— What you have to do —
Please filter the data below down to the lines holding the string "glyph".

— Data for analysis —
━━━━━━━━━━━━━━━━
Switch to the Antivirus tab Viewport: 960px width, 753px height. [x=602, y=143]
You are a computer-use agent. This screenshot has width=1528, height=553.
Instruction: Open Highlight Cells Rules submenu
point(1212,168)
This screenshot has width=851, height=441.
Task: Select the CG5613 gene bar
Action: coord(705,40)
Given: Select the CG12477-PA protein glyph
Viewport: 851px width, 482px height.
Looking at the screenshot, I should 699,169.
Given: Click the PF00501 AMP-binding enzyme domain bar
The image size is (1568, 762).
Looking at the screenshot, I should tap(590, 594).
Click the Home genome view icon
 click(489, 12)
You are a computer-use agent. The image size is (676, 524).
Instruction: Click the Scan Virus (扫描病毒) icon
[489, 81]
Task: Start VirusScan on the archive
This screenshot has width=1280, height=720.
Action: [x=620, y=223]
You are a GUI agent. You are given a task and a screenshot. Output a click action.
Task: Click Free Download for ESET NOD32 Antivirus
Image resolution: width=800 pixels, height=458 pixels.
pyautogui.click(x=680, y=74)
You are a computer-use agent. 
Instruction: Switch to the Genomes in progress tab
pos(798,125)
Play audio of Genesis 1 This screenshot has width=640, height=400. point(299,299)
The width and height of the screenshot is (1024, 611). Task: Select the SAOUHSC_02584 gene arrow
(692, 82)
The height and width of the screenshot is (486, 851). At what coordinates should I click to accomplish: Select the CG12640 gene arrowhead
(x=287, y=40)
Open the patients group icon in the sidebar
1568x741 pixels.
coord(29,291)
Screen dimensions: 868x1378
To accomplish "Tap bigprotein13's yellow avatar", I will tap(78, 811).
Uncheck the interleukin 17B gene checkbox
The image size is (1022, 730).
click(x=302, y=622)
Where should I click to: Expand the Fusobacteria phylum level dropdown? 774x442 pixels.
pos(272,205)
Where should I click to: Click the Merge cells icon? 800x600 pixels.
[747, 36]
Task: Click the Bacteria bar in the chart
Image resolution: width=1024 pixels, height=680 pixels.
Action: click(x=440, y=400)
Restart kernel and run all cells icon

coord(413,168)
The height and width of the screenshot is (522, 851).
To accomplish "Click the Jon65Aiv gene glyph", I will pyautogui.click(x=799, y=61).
━━━━━━━━━━━━━━━━
— Expected answer —
Given: Select the CG12477-PA protein glyph
To accomplish "Click the Jon65Aiv gene glyph", I will pyautogui.click(x=799, y=61).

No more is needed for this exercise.